I don't think this metric is really very useful. What you have earned and what you have are not necessarily related to what you need to retire. A $100M lottery winner has a ratio of about 0.5 because of taxes, but is probably set to retire. Someone who has worked a lot a years at a low paying job, saving every dime they could might have a ratio of 2 and still not be ready to retire.

If enough posters do the calculations, the results might be interesting. :)
 
sgeeeee said:
If enough posters do the calculations, the results might be interesting.   :)
Maybe the IRS could do it for us. That would theoretically eliminate the erroneous & omitted data.
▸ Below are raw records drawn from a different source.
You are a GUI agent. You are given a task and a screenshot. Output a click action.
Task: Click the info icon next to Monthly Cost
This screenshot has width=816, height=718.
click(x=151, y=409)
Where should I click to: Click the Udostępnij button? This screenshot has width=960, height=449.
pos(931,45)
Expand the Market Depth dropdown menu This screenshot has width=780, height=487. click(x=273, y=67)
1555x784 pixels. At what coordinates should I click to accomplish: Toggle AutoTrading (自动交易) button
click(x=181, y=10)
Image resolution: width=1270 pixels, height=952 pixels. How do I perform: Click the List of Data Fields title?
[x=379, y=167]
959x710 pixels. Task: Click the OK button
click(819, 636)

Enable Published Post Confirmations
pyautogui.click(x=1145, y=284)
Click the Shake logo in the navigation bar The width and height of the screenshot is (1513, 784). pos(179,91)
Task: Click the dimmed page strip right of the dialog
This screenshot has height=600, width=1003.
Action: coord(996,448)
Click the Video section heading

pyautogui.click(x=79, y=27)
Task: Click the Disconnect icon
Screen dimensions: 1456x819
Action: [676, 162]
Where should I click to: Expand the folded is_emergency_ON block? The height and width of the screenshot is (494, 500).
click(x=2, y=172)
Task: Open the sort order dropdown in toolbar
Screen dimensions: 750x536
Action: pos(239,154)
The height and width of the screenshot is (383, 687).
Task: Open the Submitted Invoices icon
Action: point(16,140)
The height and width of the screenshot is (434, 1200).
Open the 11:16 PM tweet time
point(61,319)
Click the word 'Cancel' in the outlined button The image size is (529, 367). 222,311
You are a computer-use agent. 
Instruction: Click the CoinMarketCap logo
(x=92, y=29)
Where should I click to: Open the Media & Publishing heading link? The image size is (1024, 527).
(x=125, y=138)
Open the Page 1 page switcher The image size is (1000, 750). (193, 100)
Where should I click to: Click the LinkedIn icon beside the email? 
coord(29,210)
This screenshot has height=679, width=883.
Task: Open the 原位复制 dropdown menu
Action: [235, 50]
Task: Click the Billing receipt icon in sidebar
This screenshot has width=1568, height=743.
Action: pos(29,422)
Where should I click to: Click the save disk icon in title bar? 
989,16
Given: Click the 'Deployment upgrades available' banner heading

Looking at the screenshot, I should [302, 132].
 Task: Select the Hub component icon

The IRS could sell the resulting data to Google, buy themselves a real computer system to improve their tax-collection efficiency, and then start retiring the national debt!

Naaaa-- I'd rather take a poll on this board.
 
I'd have voted if "Have absolutely no idea" was a choice. Something less then 100% for sure, but how much lower is anyone's guess.
 
This is probably a better metric for how good a saver you are than if you are ready to retire.

MB
 
Yep, IIRC when I saw it my first thought was that it was a great metric to see how well you're doing as an accumulator, but of little value for someone already retired.
 
Nords said:
Maybe the IRS could do it for us. That would theoretically eliminate the erroneous & omitted data.

The IRS could sell the resulting data to Google, buy themselves a real computer system to improve their tax-collection efficiency, and then start retiring the national debt!

Hell, why don't they just let Google run it on their massive clusters? GoogleTax Beta......

Did you mean to enter "No child tax benefit"?

Do you owe the IRS money? Check out our program! Presented by GoogleAds.

etc.
 
Wouldn't this make more sense to do with after tax money? We are at 66.666% at age 37/38, but all the missing 33% was gone before we ever saw it. If we can count from take home pay, then we are at 100%, dangit!!!!